Deaconess Leading Rural Ministry

Board of Missions of the Methodist Church , “Mission Photograph Album – Portraits #08 Page 0036,” UMC Digital Galleries, accessed November 27, 2018, http://catalog.gcah.org/omeka/items/show/60815.

Ann McKenzie’s entry into ministry matches that of many women who chose to become deaconesses in The Methodist Church. When she heard about women doing church work, nothing was said about ordination – women could not be full members of annual conferences at that time, and no one mentioned mission work; the focus was on being assistants to others in ministry. But she heard the call and answered it, attending Scarritt and becoming a commissioned deaconess in 1948.

Her first position as a rural worker was with an elderly country preacher who served small churches. She was the only such worker in her conference, so she had not colleagues with whom to discuss her experiences. After the preacher retired, she moved to a new assignment – seven churches on the other side of the conference. Her pay was low, as it was for most deaconesses, but she often was invited to a Sunday dinner along with the preacher. Her days were varied. One day a parishioner invited her to bring her laundry along; together the two tackled the chores of washday. As they were hanging out the clothes, they discussed some of the issues before them, particularly the need for Sunday school rooms. They decided to approach one of the women in the church who had some land to see if they could use it for the Lord’s Acre program.

Under this program, farmers could devote part of their crop (an acre or more) to God, sell the harvest, and give the proceeds to the church. Informally they talked with various people in the church about what they could donate to help the project. As McKenzie tells it, women talked to their husbands, who then thought it was all their own idea and helped do the work. They grew cotton, selling enough to be able to make the money they needed for the Sunday school rooms. Word got around about this project, and other churches tried the idea, achieving success as well.

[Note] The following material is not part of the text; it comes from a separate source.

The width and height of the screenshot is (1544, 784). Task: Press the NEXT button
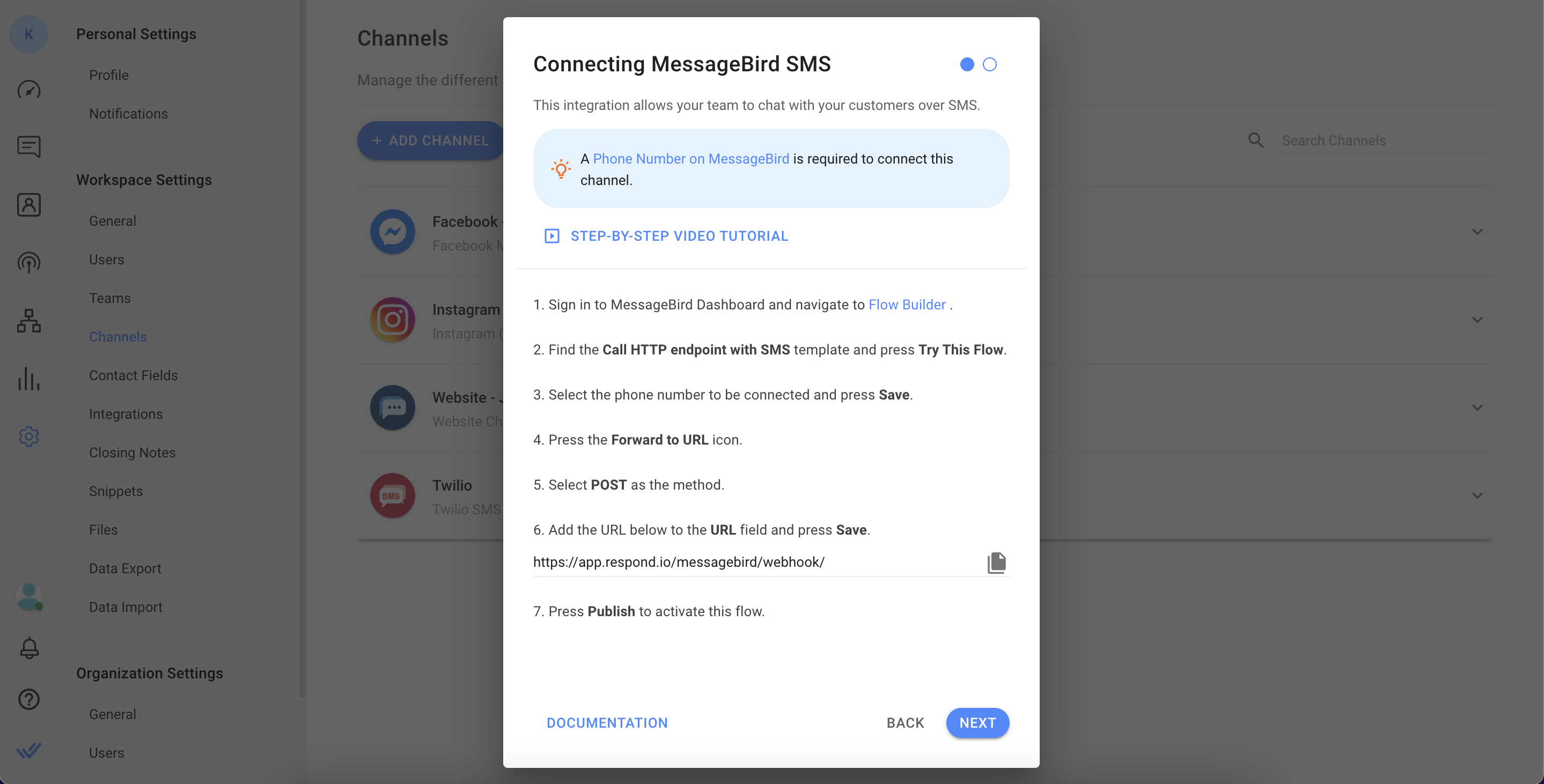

She spent six years at that assignment, with the help of a US-2 (a volunteer spending two years in mission in the U.S.) the last two years. Then she moved on to Wayne County, Tennessee. One of her new churches had never had a vacation Bible school. So she nominated three men to run it. After she explained to them what they were supposed to do, they went around and visited all the families, so that one hundred children participated in this first-ever program in the community.

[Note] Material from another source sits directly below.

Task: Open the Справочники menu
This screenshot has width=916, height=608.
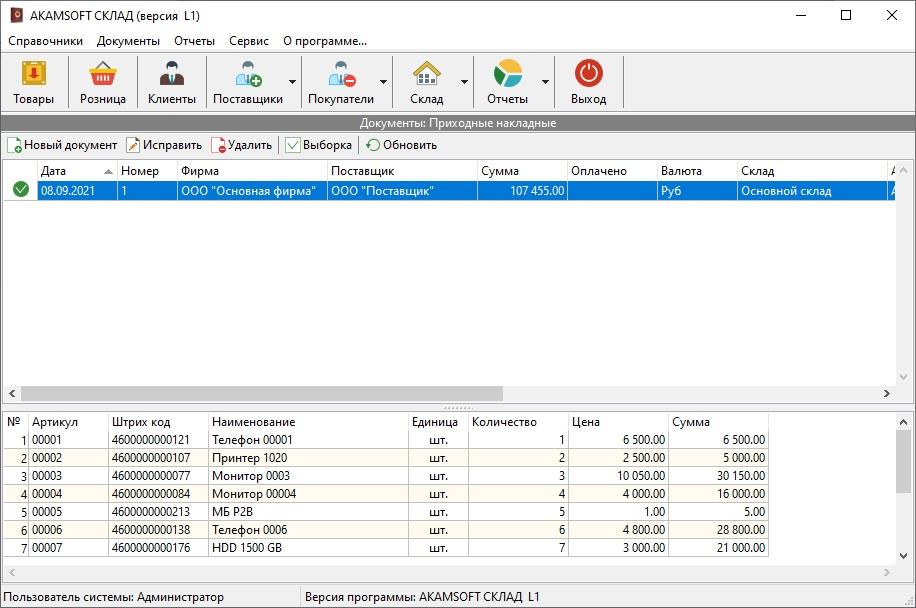Action: (x=45, y=41)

McKenzie’s work with rural churches continued throughout her years of ministry. She claimed she got to know the power company very well because she paid many a bill for poor parishioners. But not all were poor. She took youth on trips to Methodist mission projects where they slept on the floor, cooking their own meals. Her stories and work typify that of many rural workers—day-in, day-out identification with people and their needs, willingness to take on a variety of responsibilities and tasks, and creativity in facing all sorts of situations and problems.

Taken from Linda Gesling, Mirror and Beacon: The History of Mission of The Methodist Church, 1939-1968. (New York: General Board of Global Ministries, The United Methodist Church, 2005), p. 60-61.